In a shocking revelation on Monday night, a leaker from inside the Supreme Court, likely a law clerk, sent a 98-page draft opinion to Politico. This marks the first time in the Court’s 233-year and over 25,000-opinion history that a draft has been leaked. The contents? The highest court in the land is planning to overturn the landmark and controversial 1973 decision Roe v. Wade.
Immediately after the leak, barricades were set up around the Supreme Court. Abortion activists started gathering and chanting obscenities to a building devoid of anyone besides security guards and janitors. Pundits gathered on CNN and MSNBC wailing, weeping, and gnashing their teeth. Democrats took to social media to claim that this is the end of democracy, the end of women, and the end of civilization as we know it.
Unfortunately, they are wrong. The overturning of Roe will not make abortions illegal in this nation, despite the moral imperative for that to be the next step in the fight to prevent people from needlessly killing their unborn children. What the decision actually does is revert the decision of abortion back to the states, where it should have been all along.
This means that states like New York and California will still allow abortion - on demand, for any reason - until the point of birth. California actually had to amend a bill on its legislative docket because the original version would have allowed abortions up until 28 days after a baby is born. It will not change that there are plenty of places in this country where people can get abortions, unfortunately.

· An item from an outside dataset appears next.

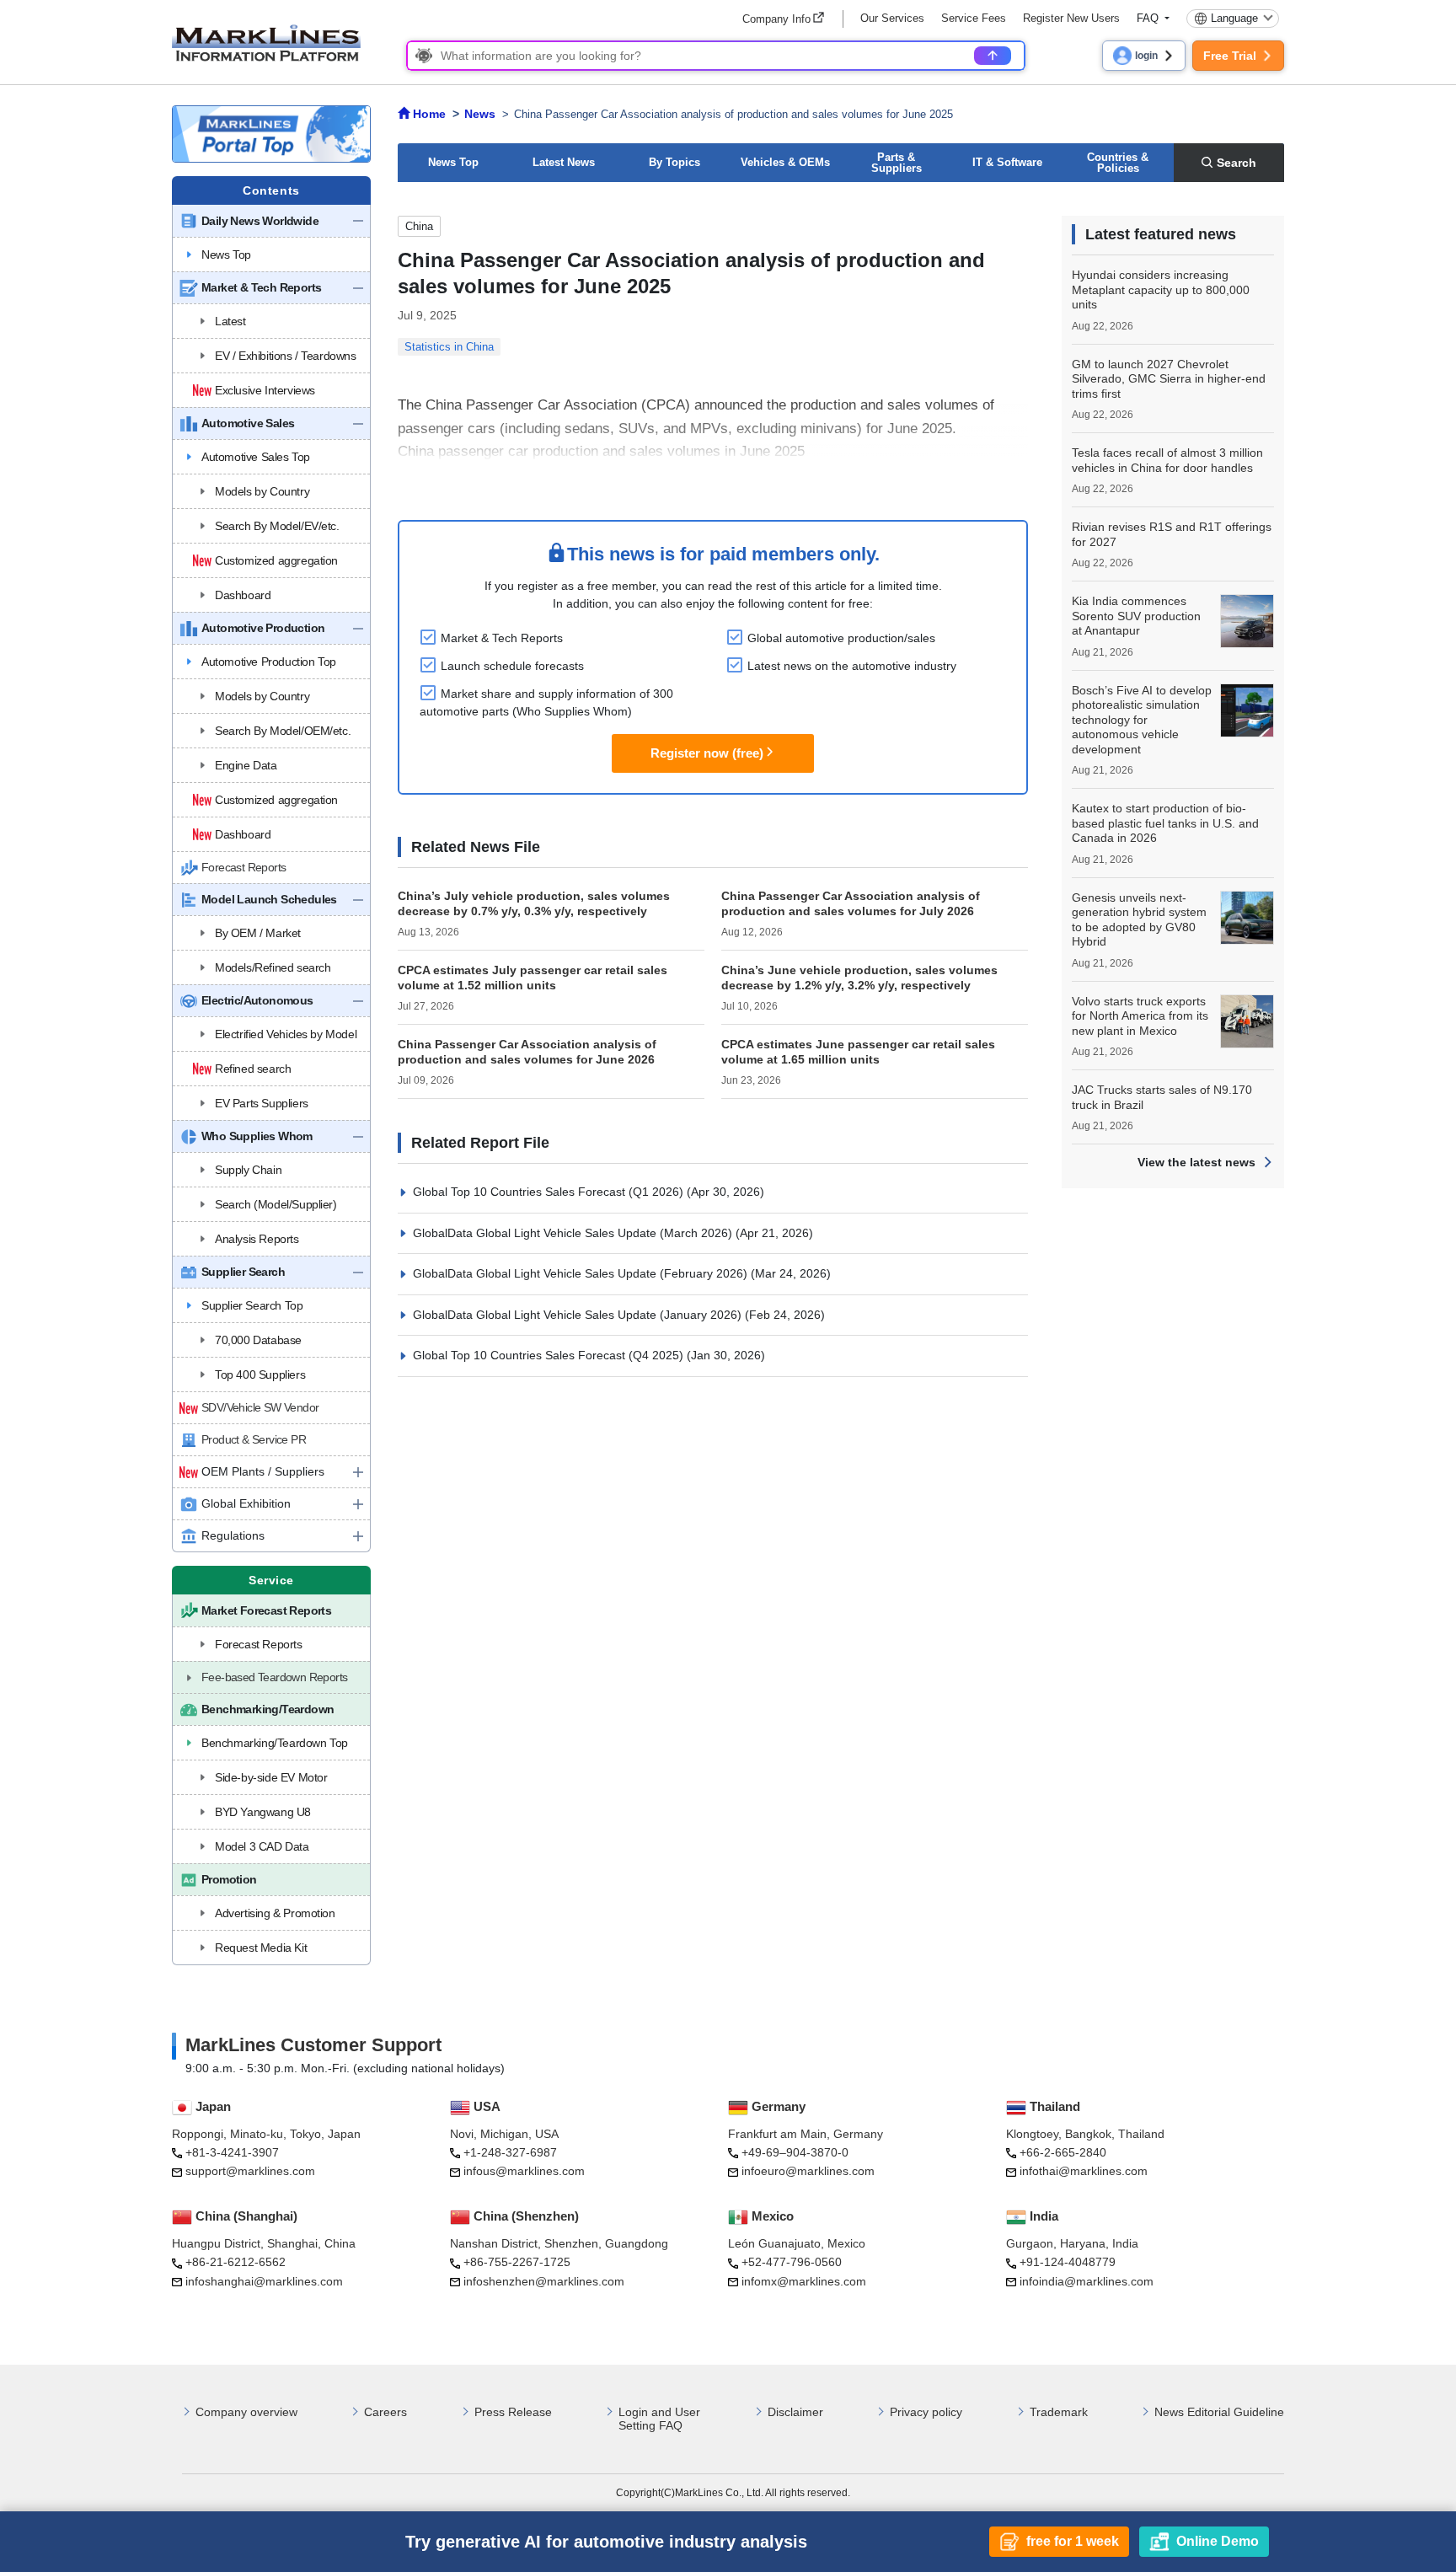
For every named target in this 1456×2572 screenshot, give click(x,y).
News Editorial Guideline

It does mean that states can decide their own abortion laws, like they were always meant to. Roe, despite being beloved by the Left, was a terrible decision. As Justice Samuel Alito wrote: “the Constitution makes no reference to abortion, and no such right is implicitly protect by any constitutional provision, including the one on which the defenders of Roe and Casey now chiefly rely - the Due Process Clause of the Fourteenth Amendment.” So states can determine if they want to make abortion illegal, and if the people of that state don’t like that, they can elect representatives to change the law and legalize it.
The Left refers to this as a “threat to democracy.”
The Jewish community, which is largely liberal in bent the less religious it gets, has some outrageous opinions of their own regarding the nature of abortion in Jewish law. In the Forward, a publication where the editor-in-chief herself has had two abortions, the reaction was outlandish, calling this era the “Dark Ages” and quoting the radical CEO of the National Council of Jewish Women, Sheila Katz, who said, “Abortion is health care. Our Jewish values compel us to support full access to safe and legal abortion care as basic health care.”
On the other side is the Coalition for Jewish Values, a group of over 2,000 Orthodox rabbis led by Rabbi Yaakov Menken, who took an actual Halachic approach. “The Jewish Bible identifies human life as a soul placed (breathed) within a body by G-d Himself, with inestimable sanctity and value,” he wrote in a press release. “That is the authentic Jewish view, as determined by Rabbinic texts and legal codes stretching back to Sinai.”
He continues, “We support Heartbeat Laws and other efforts to distinguish between tragic cases of abortion due to medical necessity, as compared to disregard for fetal life as simply the mother’s ‘choice.’ We hope that more states will be able to enact reasonable restrictions, and restore America to a posture of valuing all human life.”
The perverse notion that abortion is not only allowed by Jewish law but is also a Jewish value is a figment of imagination. That is like saying that since Judaism has laws that allow capital punishment, it is a Jewish value for anyone to murder anyone else for any reason. The notion is absurd.
Yet this is not the last absurdity that will be on display over the next few months, both in the Jewish and non-Jewish world. There will likely be a push from the Left to codify Roe into law on the Federal level or packing the Supreme Court (both of which would require nuking the filibuster, something that will not happen). There will likely be rioting, death threats, and numerous other tactics that the Left employs (without consequence) to get their way.
This fight is well worth having, because finally, a terrible decision from a half-century ago will become a historical footnote of a darker time in this country’s history, like the 58 years between Plessy v. Ferguson and Brown v. Board of Education. Americans should rejoice this decision, because it is a positive step towards a world where the murder of innocent children is less and less acceptable.